The Joint Commission has released the 2010 National Patient Safety Goals. The Joint Commission sets standards for, evaluates, and accredits more than 16,000 healthcare organizations and programs in the United States. These include hospitals and home health agencies as well as ambulatory care services, behavioral health programs, clinical laboratories, and long term care organizations. In addition, The Joint Commission provides certification of disease-specific care programs, primary stroke centers, and health care staffing services.

The 2010 effort has streamlined the goals, refined language, and emphasized the importance of the healthcare-associated infections goal. This goal was first released in 2009 and is to be fully implemented in 2010. There has been increased attention paid to the development of healthcare-associated infections due to multi-antibiotic resistant organisms. Some states collect information from hospitals and report on the incidence of such infections. Some plaintiff attorneys have filed suits related to hospital-acquired infections, under these theories of liability:

  1. Transmission of infection to the patient
  2. Delay in diagnosis of infection
  3. Improper treatment of infection

The 2010 Goal applies to methicillin-resistant staphylococcus aureus (MRSA), clostridium difficile (c-diff), Vancomycin-resistant enterococci, multidrug-resistant gram-negative bacteria, among others organisms.

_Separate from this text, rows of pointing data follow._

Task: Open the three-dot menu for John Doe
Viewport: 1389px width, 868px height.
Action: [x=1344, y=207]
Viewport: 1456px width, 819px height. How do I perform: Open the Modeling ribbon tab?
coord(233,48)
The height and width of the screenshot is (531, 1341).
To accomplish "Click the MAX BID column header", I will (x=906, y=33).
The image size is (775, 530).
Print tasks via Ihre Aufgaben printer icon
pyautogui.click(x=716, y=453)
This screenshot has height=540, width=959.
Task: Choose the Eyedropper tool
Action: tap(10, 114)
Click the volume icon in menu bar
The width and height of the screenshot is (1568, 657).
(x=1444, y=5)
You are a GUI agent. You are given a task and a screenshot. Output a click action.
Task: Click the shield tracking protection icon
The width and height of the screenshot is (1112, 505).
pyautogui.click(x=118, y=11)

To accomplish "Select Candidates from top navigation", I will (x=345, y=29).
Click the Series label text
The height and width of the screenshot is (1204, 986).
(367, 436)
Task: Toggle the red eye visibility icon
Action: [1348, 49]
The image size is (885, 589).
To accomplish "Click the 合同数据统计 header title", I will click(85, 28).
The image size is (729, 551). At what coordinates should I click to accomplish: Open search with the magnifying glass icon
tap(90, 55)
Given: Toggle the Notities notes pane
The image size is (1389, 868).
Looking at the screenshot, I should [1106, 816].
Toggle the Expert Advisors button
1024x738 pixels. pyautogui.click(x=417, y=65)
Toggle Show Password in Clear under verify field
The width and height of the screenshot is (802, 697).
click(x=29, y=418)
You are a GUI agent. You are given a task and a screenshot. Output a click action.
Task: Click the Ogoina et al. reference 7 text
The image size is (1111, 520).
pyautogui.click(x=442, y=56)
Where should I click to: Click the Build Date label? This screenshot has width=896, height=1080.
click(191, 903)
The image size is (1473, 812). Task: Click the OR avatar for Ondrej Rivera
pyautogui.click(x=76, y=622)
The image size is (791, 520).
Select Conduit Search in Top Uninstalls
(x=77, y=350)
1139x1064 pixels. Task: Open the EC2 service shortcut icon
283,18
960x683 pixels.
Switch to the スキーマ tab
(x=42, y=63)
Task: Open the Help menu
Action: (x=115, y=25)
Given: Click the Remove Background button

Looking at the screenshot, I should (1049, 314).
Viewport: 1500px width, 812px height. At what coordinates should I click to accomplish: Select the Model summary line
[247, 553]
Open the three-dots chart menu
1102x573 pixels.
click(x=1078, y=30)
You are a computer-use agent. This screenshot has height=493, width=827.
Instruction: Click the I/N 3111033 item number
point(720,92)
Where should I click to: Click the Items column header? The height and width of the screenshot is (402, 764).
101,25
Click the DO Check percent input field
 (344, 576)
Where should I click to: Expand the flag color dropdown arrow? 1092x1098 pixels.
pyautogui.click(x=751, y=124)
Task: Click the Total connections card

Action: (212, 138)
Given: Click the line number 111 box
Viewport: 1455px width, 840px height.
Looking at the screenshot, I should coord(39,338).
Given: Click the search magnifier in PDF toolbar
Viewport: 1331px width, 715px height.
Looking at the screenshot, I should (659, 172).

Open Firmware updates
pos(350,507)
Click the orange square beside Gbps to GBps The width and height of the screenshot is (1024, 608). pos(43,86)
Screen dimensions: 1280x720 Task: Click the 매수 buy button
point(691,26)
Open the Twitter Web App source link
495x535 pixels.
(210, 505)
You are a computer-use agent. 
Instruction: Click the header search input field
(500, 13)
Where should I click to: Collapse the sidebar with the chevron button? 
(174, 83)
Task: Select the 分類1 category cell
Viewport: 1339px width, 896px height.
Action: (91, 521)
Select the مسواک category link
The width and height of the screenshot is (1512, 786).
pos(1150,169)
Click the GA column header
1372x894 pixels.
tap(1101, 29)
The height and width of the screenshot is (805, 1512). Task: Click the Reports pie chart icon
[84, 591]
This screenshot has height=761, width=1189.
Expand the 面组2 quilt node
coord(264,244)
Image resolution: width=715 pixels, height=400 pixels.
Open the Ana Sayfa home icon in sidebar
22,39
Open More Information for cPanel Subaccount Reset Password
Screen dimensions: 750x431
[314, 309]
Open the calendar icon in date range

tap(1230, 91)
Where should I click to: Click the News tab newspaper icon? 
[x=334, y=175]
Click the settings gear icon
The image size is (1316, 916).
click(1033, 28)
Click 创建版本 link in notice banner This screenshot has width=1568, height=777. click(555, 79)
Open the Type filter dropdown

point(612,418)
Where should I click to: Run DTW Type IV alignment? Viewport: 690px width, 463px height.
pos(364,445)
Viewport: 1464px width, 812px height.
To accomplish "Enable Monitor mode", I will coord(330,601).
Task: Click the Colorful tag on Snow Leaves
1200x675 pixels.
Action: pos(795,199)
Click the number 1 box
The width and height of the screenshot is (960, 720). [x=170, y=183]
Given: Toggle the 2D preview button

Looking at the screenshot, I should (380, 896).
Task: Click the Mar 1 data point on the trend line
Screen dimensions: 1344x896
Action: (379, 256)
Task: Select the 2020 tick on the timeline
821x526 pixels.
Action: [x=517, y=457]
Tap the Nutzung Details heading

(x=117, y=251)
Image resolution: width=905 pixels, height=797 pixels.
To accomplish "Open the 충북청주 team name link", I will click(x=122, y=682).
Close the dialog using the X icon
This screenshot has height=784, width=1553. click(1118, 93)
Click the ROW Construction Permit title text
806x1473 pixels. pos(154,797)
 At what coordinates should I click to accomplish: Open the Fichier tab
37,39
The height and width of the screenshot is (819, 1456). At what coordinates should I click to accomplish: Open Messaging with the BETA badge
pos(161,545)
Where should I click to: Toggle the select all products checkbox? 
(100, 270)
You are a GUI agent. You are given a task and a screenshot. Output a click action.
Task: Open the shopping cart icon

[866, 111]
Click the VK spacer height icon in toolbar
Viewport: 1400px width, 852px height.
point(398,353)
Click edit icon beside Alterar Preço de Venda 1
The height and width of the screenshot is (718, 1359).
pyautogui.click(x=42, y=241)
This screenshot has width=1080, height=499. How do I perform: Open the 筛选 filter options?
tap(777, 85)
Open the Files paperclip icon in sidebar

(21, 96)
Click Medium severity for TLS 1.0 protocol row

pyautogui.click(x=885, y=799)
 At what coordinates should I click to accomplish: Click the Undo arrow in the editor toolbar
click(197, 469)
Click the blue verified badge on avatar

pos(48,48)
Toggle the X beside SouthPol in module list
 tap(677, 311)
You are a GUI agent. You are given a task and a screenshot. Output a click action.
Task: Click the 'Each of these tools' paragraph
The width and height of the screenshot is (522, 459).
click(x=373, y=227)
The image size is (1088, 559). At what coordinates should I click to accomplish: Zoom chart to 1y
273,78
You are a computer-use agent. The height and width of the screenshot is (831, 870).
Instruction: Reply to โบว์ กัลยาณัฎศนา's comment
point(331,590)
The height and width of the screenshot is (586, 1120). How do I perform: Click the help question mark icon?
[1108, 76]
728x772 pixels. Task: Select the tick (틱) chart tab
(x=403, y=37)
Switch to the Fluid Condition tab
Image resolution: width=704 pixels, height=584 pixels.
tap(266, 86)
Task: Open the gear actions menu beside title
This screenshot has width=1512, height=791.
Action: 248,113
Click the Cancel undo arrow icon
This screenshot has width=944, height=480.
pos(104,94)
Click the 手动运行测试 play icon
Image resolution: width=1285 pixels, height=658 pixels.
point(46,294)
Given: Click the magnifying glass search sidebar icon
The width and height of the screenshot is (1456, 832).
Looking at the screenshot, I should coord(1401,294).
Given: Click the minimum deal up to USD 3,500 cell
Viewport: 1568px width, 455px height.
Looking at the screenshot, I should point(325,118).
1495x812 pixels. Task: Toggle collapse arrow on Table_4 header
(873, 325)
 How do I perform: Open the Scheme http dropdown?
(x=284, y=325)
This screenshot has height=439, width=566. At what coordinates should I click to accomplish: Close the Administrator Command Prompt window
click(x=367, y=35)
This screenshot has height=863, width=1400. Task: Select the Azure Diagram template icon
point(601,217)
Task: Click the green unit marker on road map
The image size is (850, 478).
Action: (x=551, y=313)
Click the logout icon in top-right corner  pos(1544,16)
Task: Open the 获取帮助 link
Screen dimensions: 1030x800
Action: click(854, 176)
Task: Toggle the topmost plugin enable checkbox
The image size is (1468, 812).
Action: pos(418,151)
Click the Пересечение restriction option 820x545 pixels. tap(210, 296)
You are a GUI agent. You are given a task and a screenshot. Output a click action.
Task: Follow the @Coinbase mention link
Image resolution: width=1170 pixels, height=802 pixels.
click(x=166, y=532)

The goal focuses on:

  1. Conduction of periodic risk assessments for multidrug-resistant organism acquisition and transmission
  2. Provision of education for staff at the time of hire and annually thereafter
  3. Education of patients and families who are infected or colonized with a multidrug –resistant organism about healthcare-associated infection strategies
  4. Implementation of a surveillance program for multidrug-resistant organisms based on the risk assessment
  5. Measurement and monitoring of prevention processes
  6. Provision of multidrug-resistant organism process and outcome data to key stakeholders, including leaders, licensed independent practitioners, nursing staff and other clinicians
  7. Implementation of policies and practices aimed at reducing the risk of transmitting multidrug-resistant organisms
  8. When indicated by the risk assessment, implementation of a laboratory-based alert system that identifies new patients with multidrug-resistant organisms
  9. When indicated by the risk assessment, implementation of an alert system that identifies readmitted or transferred patients who are known to be positive for multidrug-resistant organisms

What can you do to protect yourself and your loved ones in a healthcare environment? The single biggest action you can take is to insist that healthcare providers wash their hands before contact with the patient. This is not the time to be shy. Speak up. This is an issue foremost in my mind this week as my husband prepares to enter the hospital for a triple bypass. I’ll be washing my hands before touching him and trusting that the healthcare providers will do the same.